13 November marked a turning point in Europe. The European Parliament, in an unprecedented and deliberate strategic alliance between the right and the far right, adopted a regressive legislation known as "Omnibus I", which dismantles the directive on corporate due diligence and even removes, in the midst of COP30, the obligation for multinationals to produce and implement "climate transition plans" aimed at complying with the Paris Agreement.
Today, an international collective of more than 250 leaders from civil society organisations, trade unions, responsible businesses, academics, lawyers and climate activists is calling on the 27 European Member States to resist the wave of deregulation demanded by Donald Trump, Qatar and the fossil fuel lobbies, and to fully restore corporate civil liability and climate transition plans in the European Corporate Sustainability Due Diligence Directive (CS3D).
This letter, signed by union leaders from France, Spain, Belgium, Italy; Goldman Prize laureates from India, Russia, Germany and France; as well as NGO directors, business leaders, climate activists, academics, lawyers, arrives on the opening day of the 'trilogue', which this evening will bring together the European Commission, the European Parliament and the Council of the EU to begin the finalisation of an agreement on this first legislative deregulation package, Omnibus I.
At stake are two measures which loss would spell the end of the European directive on the corporate due diligence, despite its adoption by the EU in spring 2024: corporate civil liability (Article 29) and climate transition plans (Article 22). Their dismantling or removal would signal the political institutions' clear bias towards irresponsible financial powers.
The collective of signatories from more than 30 countries including Spain, France, Germany, India, Russia, Albania, Belgium, Finland, Ivory Coast, South Africa, Kazakhstan, the United Kingdom, the Uyghur diaspora, and Cameroon, calls on EU Member States to take a democratic and ethical stand.
On 13 November, in the midst of COP30, the European Parliament adopted regressive legislation, known as "Omnibus I", which significantly reduces the European Union's requirements for corporate accountability, in particular the Corporate Sustainability Due Diligence Directive (CS3D).
This vote, if not contested by EU Member States, will have a global impact. Large companies operating within the EU will no longer be required to align their strategy with the objectives of the Paris Agreement or to ensure respect for human rights and the environment in their value chains around the world.
An unprecedented alliance between the right and the far right in the European Parliament
The adoption of the Omnibus by the European Parliament is the result of an unprecedented alliance between the conservative right and the far right, a direct response to industrial lobbies, Qatar and the Trump administration.

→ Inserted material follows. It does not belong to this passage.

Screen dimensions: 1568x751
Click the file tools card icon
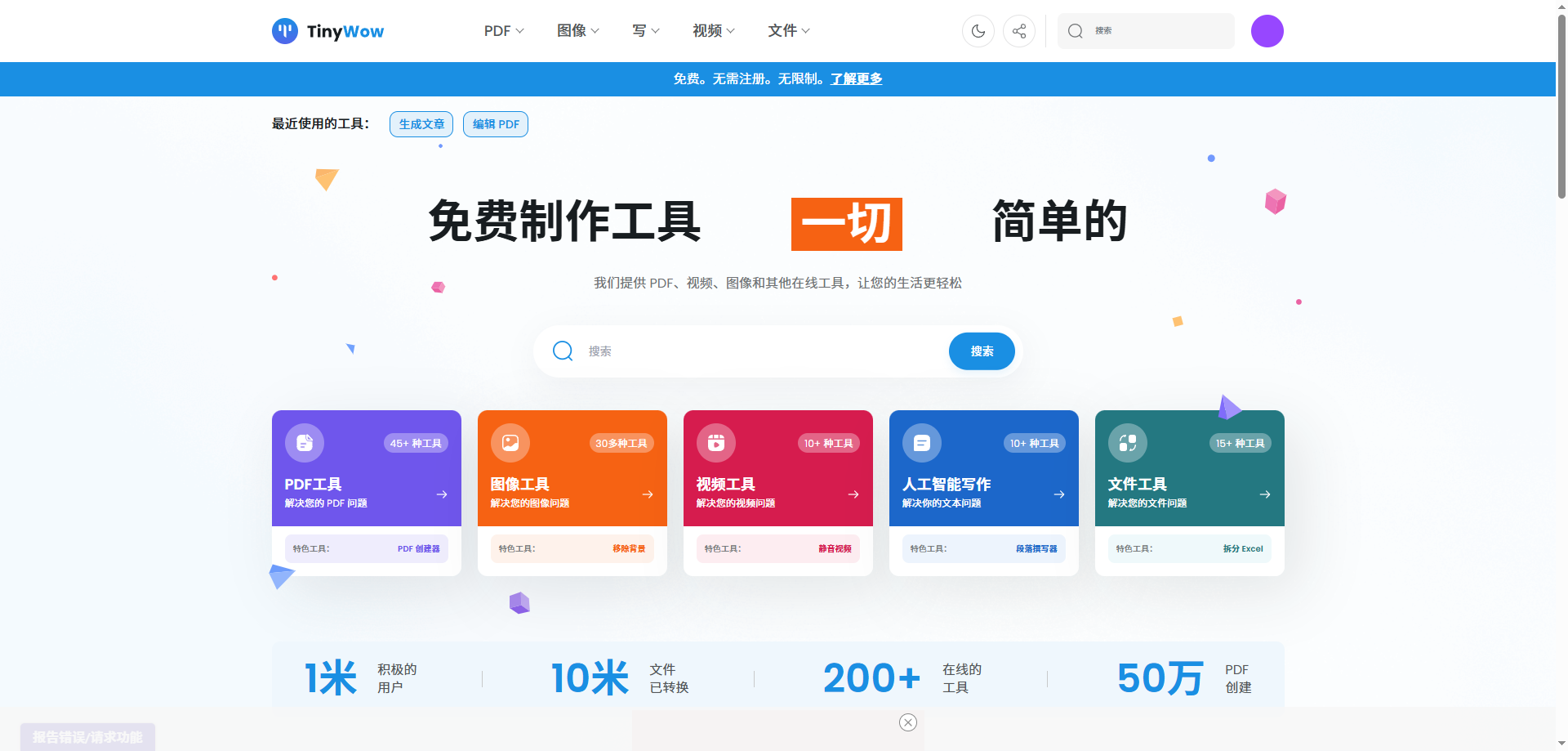point(1128,443)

Oil and gas giants such as TotalEnergies and ExxonMobil have repeatedly called for a reduction in corporate climate and sustainability obligations, while Qatar and the Trump administration have also asked European heads of state to repeal the Corporate Due Diligence Directive or, failing that, to remove some provisions, such as corporate climate liability and civil liability.
Right-wing and far-right MEPs complied with this request and removed provisions that required companies to adopt and implement climate transition plans aligning their strategies and business models with the goal of limiting global warming to 1.5°C. They also significantly weakened the provisions on civil liability, which allowed victims, citizens, NGOs and trade unions to hold multinationals accountable for their global supply chains in EU courts.
The White House and lobbyists welcome the scrapping of the Green Deal
Following the European Parliament's vote, MEDEF (the French Business Confederation), White House spokesperson Karoline Leavitt, and US Secretary of National Resources Doug Burgum welcomed the destruction of this European legislation.
The mobilisation of civil society ahead of the trilogue
The final negotiation process between the European institutions, bringing together the Parliament, the European Commission and the Council of the EU in a trilogue, begins on Tuesday 18 November 2025 in the evening and could be concluded as early as the beginning of December.
In this context, more than 250 prominent figures from some thirty countries, including NGO directors, activists, trade union leaders, academics, lawyers and committed entrepreneurs, wrote to the twenty-seven Member States of the European Union ahead of the trilogue, calling on them to 'uphold the corporate due diligence directive they adopted in spring 2024' and 'show the world, and not just the EU, that the fight against climate change and human and social rights violations cannot rely solely on market forces'.
The signatories, from France, Germany, India, Russia, Albania, Belgium, Finland, Ivory Coast, South Africa, Kazakhstan, the United Kingdom, the Uyghur diaspora, and Cameroon, among others, call on EU Member States to restore full civil liability for large companies and the obligation to develop and implement climate transition plans, in order to ensure that companies operating in the European market are accountable for their impacts throughout their global value chains.
The Omnibus I legislation is only the first step in the destruction of the Green Deal initiated by European Commission President Ursula von der Leyen. Nearly a dozen "Omnibus" procedures are already underway in Brussels, which could lead to the dismantling of European social, environmental and climate law.